Can some Photoshopper make an RDC mock-up for me?

Mac OS X, Windows No Comments »

Here’s what I’d like someone who knows how to use Photoshop to do for me:

Start with a Finder window. In the the side bar at the left, make a heading for CONNECTED and SERVERS, with disclosure triangles. Put a few machines under each heading.

In the content area of the window, where files and folders are shown, put a screen capture of a Windows desktop.

In the title bar and tool bar up top, add a button set like the CoRD picture two posts down.

Ta da! There’s the new Microsoft RDC interface. Not hard.

Your reward for creating this graphic will be my thanks, and I’ll post it on the page. Bonus points for a properties window (invoked by command-i, of course) showing the settings for each connection in the side bar.

Microsoft RDC beta 2

Mac OS X, Windows 8 Comments »

By amazing coincidence, Microsoft released RDC beta 2 today with “multiple sessions redesigned and improved“. And they are so sooo close, but they still don’t quite have it right.
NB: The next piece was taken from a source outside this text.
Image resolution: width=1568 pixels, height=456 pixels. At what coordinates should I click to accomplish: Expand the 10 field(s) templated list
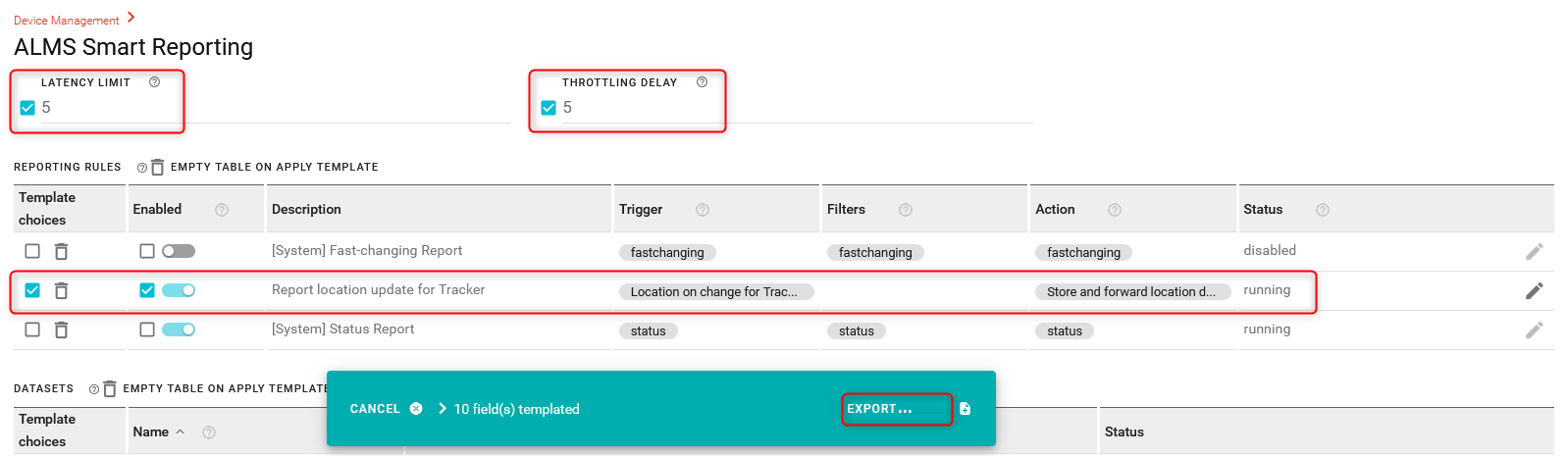pyautogui.click(x=443, y=409)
There is a File… New… option to open… a new copy of RDC! That’s better but it’s not right. I can’t think of any other app (at least the ones I use) that start another instance of the application to make another connection or open another file. Those apps simply open a new window as part of the already-running application. My Dock is crowded enough without half a dozen identical icons to the right side.
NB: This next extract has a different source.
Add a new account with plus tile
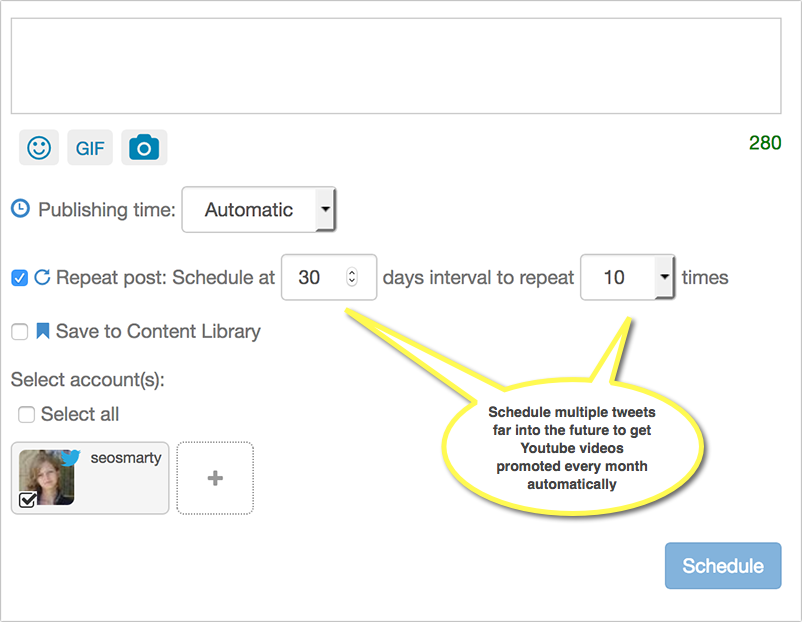802x622 pixels. [x=215, y=478]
Why can’t Microsoft figure this out? I don’t understand the logic behind their approach, and as much as I hear from the Mac BU how much they love the Mac just like we do, I can’t fathom why they have this so wrong, because it’s obvious they don’t understand some basic things. In the upcoming Office 2008, will opening multiple Word documents or Excel spreadsheets cause a second instance of the respective application to open? I sure hope not. Will composing an e-mail in Entourage cause a second copy of Entourage to be launched? I doubt it. So why does RDC behave this way? Does their RDC development team actually use Mac OS X?
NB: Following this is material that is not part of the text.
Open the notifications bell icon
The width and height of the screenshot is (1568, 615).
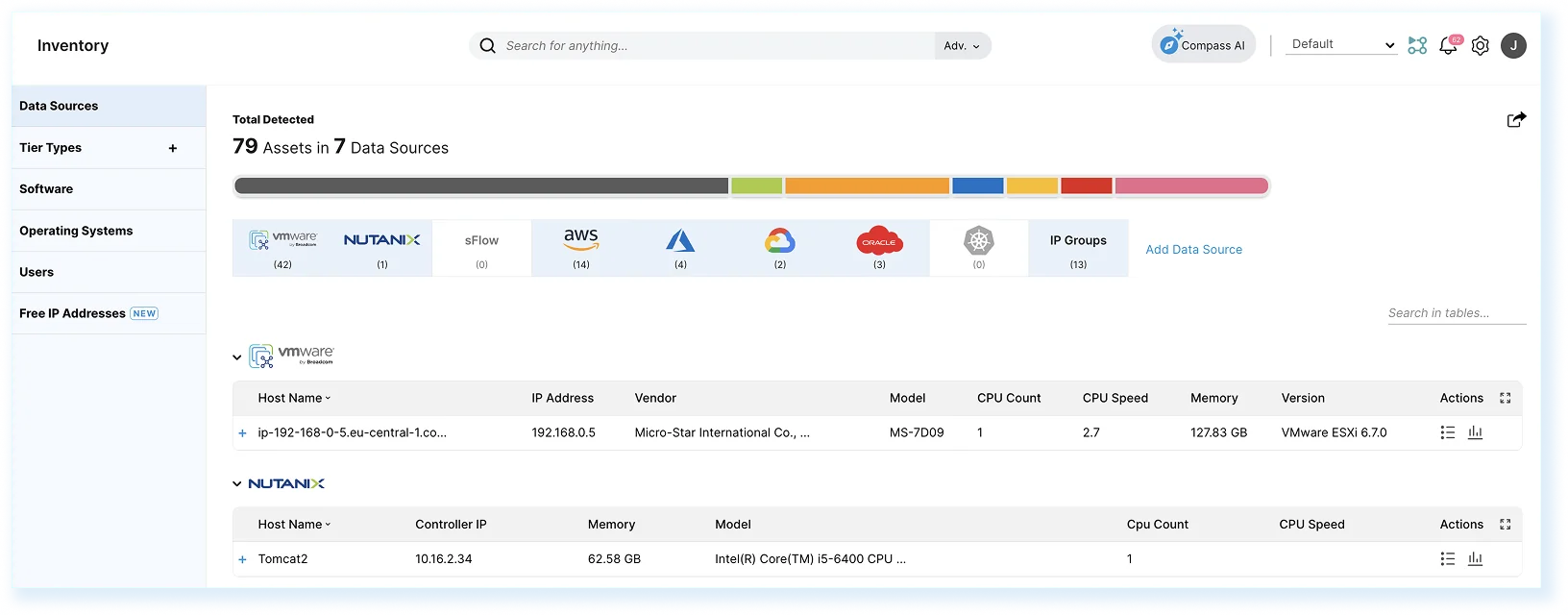point(1448,46)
It would also behoove them to create a sidebar, like CoRD has, (It actually has a drawer, I know.) where saved connections can be selected quickly, you can see at a glance what connections are active, and you can manage settings for each individual connection. This business with having to save individual files for each RDC connection is dumb. They need to create a folder, ~/Library/Application Support/Mirosoft RDC, and write a plist file containing the settings for the connections to be shown in the side bar. I’m not a Mac developer, and even I understand how this is supposed to work.

There are some other improvements in this beta, but because I so often need multiple connections open, those improvements mean little to me because the basics of this app are so messed up.

Attention again, please, Microsoft RDC team!

Mac OS X, Windows 7 Comments »

This is CoRD.

smallserver2003screencapture.png

It is free. The interface is better than your RDC client by leaps and bounds. How is it that a freeware developer understands the basics of how a remote control app should work, and the coders at Microsoft do not?

CoRD is a Mac OS X remote desktop client for Microsoft Windows servers using the rdp protocol. It is easy to use, fast, and free for anyone to use or modify.

You even have the CoRD code to start from. Improve it. There’s no excuse for the stupid RDC client you have now.

An open letter to Microsoft about RDC 2.0 beta

Grrr!, WTF?, Windows No Comments »

Microsoft,

Remote Desktop Connection 2.0 beta sucks. Your system for opening multiple connections is convoluted, at best. I should be able to press command-n to open a new RDC window, just as the new window function works in other OS X apps. Why is this so hard to get right? Please start over.

You’ve copied software in the past. Download CoRD and copy it. We can’t think any less of you than we already do.

Aaron

PS - Thanks for finally including scaling. You know all those requests you’ve received in the past about making the RDC window smaller? Those requests weren’t about lowering the resolution. They were about scaling higher resolutions.